Due to an increasingly unstable political situation in a rapidly evolving digital world, the European Commission has created the DORA Regulation (Digital Operational Resilience Act), a uniform framework to ensure effective and comprehensive management of cyber security and information and communication technology (ICT) risks for companies in the financial sector. 

The EU writes: “In the digital age, information and communication technology (ICT) supports complex systems used for everyday activities. It keeps our economies running in key sectors, including the financial sector, and enhances the functioning of the internal market. Increased digitalisation and interconnectedness also amplify ICT risk, making society as a whole, and the financial system in particular, more vulnerable to cyber threats or ICT disruptions. While the ubiquitous use of ICT systems and high digitalisation and connectivity are today core features of the activities of Union financial entities, their digital resilience has yet to be better addressed and integrated into their broader operational frameworks. 

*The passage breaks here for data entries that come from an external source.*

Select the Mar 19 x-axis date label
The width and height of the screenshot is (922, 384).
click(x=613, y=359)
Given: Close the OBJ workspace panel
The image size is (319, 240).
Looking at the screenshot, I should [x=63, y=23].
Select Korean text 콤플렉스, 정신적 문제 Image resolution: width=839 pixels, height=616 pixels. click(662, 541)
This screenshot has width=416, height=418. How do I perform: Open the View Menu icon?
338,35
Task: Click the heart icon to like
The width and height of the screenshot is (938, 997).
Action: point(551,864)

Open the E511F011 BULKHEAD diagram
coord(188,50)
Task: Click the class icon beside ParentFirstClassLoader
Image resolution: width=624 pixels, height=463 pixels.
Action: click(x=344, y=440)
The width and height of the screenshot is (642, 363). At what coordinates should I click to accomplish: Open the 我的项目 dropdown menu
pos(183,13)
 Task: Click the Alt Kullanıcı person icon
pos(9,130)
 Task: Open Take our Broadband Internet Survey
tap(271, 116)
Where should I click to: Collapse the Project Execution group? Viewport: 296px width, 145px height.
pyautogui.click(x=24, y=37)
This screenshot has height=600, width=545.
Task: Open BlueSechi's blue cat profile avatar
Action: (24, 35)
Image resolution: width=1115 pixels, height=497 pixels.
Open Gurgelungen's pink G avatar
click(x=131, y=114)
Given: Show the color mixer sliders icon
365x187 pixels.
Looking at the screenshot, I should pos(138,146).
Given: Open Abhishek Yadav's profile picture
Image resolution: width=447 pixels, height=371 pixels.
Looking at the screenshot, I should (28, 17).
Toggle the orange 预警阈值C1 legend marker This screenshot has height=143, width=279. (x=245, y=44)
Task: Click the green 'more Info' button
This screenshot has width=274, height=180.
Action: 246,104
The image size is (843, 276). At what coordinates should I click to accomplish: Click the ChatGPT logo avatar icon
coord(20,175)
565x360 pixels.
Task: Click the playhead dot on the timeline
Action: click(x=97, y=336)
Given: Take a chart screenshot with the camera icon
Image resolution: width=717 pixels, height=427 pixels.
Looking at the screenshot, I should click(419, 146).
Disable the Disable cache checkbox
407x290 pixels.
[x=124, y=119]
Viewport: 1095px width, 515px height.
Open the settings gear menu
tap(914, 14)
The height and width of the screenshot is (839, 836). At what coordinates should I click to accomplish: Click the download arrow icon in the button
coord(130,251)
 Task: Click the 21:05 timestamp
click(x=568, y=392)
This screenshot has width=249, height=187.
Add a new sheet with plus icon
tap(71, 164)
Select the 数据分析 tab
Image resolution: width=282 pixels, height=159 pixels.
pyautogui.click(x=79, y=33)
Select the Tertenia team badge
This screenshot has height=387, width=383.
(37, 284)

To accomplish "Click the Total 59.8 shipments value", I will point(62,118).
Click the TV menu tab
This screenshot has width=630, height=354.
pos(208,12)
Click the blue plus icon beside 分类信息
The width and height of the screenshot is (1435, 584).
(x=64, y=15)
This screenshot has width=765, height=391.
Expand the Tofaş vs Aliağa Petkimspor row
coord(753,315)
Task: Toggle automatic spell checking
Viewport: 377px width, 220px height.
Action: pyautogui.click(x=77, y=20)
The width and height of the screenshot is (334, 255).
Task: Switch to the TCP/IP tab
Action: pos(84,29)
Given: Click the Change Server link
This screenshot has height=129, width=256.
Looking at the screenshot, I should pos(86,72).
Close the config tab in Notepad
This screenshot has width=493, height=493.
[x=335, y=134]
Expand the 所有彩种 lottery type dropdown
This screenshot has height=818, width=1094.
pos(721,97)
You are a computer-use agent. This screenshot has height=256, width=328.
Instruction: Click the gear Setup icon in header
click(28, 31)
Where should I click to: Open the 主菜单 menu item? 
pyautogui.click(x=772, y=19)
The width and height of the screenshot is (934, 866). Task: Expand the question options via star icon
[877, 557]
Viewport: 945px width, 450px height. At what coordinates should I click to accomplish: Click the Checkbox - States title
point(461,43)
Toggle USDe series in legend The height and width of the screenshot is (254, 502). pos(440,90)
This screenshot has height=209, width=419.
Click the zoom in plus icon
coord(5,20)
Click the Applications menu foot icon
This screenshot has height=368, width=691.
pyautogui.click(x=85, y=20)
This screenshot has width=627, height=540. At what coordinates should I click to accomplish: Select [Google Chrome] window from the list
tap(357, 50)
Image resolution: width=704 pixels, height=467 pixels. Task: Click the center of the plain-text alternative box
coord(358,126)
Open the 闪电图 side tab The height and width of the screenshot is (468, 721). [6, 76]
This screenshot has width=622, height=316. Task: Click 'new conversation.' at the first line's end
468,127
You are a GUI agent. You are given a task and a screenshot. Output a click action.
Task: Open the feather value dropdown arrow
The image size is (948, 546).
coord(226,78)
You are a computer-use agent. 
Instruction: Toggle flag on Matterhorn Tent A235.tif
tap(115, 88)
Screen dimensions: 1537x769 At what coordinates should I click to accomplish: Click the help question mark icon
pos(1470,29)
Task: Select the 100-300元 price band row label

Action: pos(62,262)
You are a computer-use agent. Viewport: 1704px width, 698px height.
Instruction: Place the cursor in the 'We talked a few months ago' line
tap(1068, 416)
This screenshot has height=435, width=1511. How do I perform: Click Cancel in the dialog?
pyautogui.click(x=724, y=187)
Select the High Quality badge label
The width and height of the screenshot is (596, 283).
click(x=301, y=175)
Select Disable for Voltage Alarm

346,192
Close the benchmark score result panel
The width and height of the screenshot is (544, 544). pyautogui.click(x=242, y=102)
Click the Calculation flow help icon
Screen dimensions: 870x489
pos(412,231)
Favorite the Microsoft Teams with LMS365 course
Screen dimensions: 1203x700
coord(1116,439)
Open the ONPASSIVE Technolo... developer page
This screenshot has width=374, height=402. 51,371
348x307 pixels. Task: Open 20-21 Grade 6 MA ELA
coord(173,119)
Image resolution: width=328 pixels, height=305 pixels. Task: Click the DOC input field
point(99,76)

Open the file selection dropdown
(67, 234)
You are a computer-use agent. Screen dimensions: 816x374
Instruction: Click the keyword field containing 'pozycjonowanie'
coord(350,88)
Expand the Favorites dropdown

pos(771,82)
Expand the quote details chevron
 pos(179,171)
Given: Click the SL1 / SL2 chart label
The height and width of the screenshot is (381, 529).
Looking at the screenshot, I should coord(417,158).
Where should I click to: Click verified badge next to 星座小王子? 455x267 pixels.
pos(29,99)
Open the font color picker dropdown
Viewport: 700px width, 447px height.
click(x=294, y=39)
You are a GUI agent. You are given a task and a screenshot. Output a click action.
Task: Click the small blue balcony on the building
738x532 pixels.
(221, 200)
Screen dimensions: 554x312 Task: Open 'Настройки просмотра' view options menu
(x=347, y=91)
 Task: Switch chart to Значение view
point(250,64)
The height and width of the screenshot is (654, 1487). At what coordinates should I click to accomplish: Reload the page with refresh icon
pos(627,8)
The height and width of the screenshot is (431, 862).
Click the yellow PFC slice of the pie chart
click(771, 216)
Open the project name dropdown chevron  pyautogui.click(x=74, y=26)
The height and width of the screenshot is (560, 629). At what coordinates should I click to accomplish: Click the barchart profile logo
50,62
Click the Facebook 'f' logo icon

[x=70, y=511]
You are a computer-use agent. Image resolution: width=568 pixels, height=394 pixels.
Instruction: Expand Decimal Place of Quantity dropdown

The use of ICT has in the past decades gained a pivotal role in the provision of financial services, to the point where it has now acquired a critical importance in the operation of typical daily functions of all financial entities. Digitalisation now covers, for instance, payments, which have increasingly moved from cash and paper-based methods to the use of digital solutions, as well as securities clearing and settlement, electronic and algorithmic trading, lending and funding operations, peer-to-peer finance, credit rating, claim management and back-office operations. The insurance sector has also been transformed by the use of ICT, from the emergence of insurance intermediaries offering their services online operating with InsurTech, to digital insurance underwriting. Finance has not only become largely digital throughout the whole sector, but digitalisation has also deepened interconnections and dependencies within the financial sector and with third-party infrastructure and service providers.”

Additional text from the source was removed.